*Work to be completed*
Your response should be every line from the entries that includes the string "menu".

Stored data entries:
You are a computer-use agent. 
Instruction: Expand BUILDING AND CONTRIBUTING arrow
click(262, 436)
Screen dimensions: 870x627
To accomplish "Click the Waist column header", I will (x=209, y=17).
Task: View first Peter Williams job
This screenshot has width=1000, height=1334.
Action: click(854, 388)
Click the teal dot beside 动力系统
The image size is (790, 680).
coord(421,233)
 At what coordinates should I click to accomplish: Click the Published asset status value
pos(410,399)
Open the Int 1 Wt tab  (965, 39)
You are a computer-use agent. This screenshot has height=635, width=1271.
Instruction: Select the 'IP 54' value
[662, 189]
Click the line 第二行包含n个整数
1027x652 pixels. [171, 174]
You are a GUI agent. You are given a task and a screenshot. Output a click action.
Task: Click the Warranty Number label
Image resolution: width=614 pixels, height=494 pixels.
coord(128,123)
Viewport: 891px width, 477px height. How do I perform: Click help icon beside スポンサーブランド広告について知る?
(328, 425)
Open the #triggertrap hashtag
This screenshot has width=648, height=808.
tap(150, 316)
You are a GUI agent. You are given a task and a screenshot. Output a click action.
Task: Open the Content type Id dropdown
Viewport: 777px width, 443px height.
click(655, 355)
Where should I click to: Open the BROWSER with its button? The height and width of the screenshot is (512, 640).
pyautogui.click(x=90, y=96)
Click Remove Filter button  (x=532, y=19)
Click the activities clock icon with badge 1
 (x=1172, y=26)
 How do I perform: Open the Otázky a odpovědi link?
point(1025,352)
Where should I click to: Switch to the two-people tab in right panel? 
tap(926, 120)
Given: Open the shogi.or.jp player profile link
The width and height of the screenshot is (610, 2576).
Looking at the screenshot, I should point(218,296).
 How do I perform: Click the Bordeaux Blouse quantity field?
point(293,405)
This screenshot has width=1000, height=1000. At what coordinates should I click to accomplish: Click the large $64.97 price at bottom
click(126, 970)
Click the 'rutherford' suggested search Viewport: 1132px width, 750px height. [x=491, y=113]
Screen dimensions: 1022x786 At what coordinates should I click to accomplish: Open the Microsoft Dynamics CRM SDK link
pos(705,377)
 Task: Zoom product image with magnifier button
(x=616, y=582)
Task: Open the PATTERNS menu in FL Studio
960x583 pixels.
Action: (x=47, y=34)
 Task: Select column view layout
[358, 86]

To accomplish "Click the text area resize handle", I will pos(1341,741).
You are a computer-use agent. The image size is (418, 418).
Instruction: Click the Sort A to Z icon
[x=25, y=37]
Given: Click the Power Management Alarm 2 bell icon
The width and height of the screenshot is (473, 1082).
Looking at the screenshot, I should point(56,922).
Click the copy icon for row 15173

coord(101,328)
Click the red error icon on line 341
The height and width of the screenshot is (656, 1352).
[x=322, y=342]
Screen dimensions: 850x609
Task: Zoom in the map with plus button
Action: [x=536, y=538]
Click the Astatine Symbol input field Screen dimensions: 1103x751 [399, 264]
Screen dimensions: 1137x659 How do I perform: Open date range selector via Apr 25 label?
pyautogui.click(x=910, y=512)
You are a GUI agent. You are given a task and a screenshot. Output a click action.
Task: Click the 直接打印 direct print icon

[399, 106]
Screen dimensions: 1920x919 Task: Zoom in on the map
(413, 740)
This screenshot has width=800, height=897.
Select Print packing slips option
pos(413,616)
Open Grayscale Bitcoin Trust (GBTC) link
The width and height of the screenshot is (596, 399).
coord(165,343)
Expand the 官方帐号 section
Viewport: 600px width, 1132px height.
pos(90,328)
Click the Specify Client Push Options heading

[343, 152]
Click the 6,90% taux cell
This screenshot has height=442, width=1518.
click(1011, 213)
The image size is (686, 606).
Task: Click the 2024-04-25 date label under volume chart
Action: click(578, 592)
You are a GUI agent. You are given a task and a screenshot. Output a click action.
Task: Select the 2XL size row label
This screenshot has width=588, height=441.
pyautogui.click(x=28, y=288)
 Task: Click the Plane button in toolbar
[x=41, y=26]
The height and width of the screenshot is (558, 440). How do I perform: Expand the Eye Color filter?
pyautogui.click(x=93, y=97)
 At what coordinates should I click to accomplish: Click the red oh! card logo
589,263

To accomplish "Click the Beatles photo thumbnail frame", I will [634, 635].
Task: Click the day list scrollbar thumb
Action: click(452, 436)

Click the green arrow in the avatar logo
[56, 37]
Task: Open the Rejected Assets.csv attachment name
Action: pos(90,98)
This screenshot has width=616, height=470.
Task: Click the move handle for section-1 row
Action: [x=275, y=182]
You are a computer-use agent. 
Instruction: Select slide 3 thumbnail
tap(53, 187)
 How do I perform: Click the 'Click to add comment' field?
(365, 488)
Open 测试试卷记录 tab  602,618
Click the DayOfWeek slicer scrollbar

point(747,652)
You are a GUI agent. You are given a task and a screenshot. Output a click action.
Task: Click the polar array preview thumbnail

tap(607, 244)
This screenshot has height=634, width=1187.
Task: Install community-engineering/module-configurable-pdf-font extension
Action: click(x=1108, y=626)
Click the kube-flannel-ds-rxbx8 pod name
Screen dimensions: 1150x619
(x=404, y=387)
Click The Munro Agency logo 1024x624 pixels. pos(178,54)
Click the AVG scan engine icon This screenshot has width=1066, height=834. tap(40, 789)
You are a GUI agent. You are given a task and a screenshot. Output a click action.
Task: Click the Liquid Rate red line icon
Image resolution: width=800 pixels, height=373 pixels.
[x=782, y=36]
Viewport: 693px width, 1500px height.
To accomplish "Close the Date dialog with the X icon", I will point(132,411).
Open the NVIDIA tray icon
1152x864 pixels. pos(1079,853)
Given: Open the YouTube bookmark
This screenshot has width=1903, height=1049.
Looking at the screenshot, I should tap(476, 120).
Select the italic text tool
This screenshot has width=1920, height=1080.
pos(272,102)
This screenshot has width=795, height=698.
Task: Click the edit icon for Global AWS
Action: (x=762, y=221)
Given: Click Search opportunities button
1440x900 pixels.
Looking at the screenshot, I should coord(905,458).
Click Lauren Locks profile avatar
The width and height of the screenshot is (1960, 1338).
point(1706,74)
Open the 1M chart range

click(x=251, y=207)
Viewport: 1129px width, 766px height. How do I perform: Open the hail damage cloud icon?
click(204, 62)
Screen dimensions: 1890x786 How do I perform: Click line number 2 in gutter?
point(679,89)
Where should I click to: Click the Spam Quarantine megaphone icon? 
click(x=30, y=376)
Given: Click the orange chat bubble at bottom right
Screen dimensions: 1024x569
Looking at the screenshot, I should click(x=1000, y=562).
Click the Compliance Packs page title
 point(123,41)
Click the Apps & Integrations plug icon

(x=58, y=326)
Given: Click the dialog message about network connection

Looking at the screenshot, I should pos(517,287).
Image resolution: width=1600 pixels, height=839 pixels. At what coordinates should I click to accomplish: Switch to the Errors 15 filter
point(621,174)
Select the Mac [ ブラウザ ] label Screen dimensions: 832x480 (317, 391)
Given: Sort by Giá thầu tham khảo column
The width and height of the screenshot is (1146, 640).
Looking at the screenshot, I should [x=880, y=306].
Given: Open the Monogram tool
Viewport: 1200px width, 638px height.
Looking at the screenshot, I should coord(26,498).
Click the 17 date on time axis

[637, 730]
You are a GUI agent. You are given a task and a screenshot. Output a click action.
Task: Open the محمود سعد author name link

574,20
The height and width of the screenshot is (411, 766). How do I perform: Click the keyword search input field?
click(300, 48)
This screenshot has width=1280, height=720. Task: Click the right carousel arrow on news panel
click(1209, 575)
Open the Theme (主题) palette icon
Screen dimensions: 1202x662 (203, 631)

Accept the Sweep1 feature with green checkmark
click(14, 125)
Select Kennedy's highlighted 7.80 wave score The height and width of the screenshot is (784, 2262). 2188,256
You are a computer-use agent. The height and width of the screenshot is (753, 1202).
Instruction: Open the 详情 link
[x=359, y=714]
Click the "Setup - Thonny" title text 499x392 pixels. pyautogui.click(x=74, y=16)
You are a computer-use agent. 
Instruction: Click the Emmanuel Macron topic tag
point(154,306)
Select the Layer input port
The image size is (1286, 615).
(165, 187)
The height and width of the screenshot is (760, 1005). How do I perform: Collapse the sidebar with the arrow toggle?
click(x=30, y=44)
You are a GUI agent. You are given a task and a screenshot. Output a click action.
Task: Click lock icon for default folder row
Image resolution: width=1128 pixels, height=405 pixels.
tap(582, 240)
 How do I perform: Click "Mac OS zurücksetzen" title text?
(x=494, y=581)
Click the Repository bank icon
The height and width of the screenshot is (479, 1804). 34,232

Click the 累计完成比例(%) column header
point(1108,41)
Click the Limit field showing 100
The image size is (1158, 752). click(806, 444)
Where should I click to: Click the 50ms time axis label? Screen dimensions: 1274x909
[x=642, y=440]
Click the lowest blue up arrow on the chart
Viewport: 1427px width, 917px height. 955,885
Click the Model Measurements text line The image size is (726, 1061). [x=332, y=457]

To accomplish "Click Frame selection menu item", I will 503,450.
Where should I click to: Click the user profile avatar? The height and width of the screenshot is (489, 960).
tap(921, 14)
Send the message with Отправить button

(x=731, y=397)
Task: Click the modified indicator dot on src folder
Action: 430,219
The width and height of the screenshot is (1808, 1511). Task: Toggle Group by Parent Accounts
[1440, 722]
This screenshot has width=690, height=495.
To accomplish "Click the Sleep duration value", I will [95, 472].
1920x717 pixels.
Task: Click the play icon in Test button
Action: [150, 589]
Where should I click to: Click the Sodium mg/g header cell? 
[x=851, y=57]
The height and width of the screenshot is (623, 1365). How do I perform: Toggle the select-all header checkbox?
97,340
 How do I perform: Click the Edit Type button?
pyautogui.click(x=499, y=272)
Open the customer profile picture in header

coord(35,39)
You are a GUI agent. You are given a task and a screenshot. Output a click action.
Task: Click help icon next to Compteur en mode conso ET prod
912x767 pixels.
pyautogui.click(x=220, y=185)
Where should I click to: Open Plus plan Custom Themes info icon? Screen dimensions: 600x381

*Response box*
Task: Open the PATTERNS menu in FL Studio
To accomplish "Click Frame selection menu item", I will 503,450.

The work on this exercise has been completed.